Voice activity detection (VAD) is a speech-processing technique which discriminates speech from non-speech regions. Silence, noise, or other unrelated acoustic information can be treated as non-speech regions. But the challenge to VAD is to detect speech under low signal-to-noise ratio (SNR) scenarios and also under the influence of nonstationary noises which cause significant errors. The main applications related to VAD are speech coding [1] and speech recognition [2]. VAD stands as a preprocessing stage for major speech processing applications. The applications of VAD extend to mobile communications [3], transmitting speech signals over internet [4], and suppressing noises in digital hearing aids [5].

Being a predominant stage in many speech processing applications, the basic design of a VAD can be summarized by the following steps: a noise reduction step, feature extraction step, and, finally, a classification step in order to distinguish speech and non-speech regions. The noise reduction step plays a crucial role in VAD, because it detects speech pauses in the process of estimating noises present in the speech signal. The well-known noise reduction algorithms proposed by [6,7] are widely used in robust speech recognition tasks, which eventually helps VAD in attaining high performance.
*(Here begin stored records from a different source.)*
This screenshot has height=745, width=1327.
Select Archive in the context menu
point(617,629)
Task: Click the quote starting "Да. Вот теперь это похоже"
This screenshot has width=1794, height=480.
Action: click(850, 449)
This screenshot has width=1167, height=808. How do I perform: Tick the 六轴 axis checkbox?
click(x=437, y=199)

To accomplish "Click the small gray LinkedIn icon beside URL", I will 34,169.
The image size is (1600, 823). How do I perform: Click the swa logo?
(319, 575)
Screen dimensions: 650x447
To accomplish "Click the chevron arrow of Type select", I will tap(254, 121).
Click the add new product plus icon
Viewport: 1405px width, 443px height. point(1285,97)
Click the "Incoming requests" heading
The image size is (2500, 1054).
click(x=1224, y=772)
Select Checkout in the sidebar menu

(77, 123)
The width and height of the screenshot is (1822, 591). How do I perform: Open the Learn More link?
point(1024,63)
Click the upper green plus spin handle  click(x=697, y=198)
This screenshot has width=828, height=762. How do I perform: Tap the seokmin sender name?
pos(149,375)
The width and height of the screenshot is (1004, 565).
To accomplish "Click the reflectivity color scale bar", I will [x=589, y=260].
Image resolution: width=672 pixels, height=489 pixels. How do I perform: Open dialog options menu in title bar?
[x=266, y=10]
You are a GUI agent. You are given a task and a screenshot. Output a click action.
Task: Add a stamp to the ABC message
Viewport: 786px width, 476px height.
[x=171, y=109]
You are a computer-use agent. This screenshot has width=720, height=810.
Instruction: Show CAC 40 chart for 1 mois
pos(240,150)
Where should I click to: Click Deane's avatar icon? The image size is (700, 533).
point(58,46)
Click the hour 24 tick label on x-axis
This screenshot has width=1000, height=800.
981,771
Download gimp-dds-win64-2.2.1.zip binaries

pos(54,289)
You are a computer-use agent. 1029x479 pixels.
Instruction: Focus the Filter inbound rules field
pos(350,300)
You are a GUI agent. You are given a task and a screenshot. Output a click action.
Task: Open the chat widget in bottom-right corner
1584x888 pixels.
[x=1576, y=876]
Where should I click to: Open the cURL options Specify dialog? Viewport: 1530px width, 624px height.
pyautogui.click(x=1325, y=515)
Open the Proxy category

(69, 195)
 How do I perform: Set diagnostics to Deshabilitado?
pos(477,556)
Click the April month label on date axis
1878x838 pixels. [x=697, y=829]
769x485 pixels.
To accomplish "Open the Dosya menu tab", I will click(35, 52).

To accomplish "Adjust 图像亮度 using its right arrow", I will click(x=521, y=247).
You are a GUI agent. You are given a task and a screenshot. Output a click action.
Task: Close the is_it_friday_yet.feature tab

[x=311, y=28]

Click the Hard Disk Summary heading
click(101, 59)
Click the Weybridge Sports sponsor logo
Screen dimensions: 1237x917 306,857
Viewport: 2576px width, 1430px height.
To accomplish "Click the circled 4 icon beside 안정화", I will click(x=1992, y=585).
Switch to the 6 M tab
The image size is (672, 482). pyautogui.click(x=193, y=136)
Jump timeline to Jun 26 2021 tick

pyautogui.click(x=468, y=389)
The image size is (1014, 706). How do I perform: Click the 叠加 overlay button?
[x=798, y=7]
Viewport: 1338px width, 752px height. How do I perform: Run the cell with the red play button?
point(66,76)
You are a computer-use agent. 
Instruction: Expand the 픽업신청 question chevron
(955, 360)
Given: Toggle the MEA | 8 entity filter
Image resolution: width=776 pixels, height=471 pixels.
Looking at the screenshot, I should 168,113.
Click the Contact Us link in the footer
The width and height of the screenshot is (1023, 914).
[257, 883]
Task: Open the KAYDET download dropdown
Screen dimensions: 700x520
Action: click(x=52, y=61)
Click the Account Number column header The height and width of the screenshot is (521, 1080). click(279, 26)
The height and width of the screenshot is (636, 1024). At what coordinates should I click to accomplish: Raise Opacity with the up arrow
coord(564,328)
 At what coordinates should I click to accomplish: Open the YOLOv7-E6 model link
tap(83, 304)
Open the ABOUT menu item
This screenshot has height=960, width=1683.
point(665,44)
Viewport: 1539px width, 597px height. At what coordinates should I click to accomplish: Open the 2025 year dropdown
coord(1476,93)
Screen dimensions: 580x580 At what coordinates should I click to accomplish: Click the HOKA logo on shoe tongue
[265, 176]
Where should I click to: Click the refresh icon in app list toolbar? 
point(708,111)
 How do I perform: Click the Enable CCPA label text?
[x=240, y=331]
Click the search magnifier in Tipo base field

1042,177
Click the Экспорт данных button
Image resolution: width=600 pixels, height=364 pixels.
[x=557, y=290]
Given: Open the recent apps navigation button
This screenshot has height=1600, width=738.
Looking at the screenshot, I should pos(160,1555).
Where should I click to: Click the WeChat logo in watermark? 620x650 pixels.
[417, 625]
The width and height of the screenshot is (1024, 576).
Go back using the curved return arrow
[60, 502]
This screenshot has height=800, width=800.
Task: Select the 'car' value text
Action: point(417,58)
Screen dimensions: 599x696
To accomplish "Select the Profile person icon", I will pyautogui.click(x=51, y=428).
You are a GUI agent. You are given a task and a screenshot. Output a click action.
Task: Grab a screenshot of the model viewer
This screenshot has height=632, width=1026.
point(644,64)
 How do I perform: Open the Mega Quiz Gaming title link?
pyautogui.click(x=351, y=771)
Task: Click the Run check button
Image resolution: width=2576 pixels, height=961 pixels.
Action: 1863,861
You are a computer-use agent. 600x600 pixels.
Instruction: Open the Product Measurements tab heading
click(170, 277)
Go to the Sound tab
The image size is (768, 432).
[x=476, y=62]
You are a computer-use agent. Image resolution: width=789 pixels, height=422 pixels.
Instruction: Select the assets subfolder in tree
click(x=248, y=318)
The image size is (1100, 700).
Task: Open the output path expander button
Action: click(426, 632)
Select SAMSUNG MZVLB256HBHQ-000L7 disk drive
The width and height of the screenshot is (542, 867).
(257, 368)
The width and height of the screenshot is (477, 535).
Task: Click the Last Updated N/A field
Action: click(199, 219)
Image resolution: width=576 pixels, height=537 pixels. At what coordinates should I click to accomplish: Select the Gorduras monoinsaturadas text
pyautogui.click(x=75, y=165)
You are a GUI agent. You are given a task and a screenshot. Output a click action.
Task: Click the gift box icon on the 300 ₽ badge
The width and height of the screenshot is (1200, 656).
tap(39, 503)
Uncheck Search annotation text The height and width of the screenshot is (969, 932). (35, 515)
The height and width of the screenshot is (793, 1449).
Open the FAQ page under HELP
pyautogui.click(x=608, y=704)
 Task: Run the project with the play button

In the feature extraction step, acoustic features are usually considered in order to distinguish speech and noise. Traditional VADs rely on energy [8] and some other VADs include zero crossing rate (ZCR) and energy difference between speech and non-speech proposed by [9]. Some algorithms use correlation coefficients [10], others wavelet coefficients [11] and cepstral distance features [12]. Ramirez et al. [13] proposed long-term spectral divergence, speech periodicity [14], and speech periodic component to aperiodic component ratio [15]. But these traditional features lack robustness under noisy conditions. So various algorithms include multiple features to detect speech under various noisy conditions. All-band spectra and sub-band spectra of Wiener filter are used in [16], and higher order statistics in [17]. These features, however, improve the accuracy of the VAD in some conditions, but are still lacking for low SNR conditions. VAD accuracy and performance rely on the final classification phase.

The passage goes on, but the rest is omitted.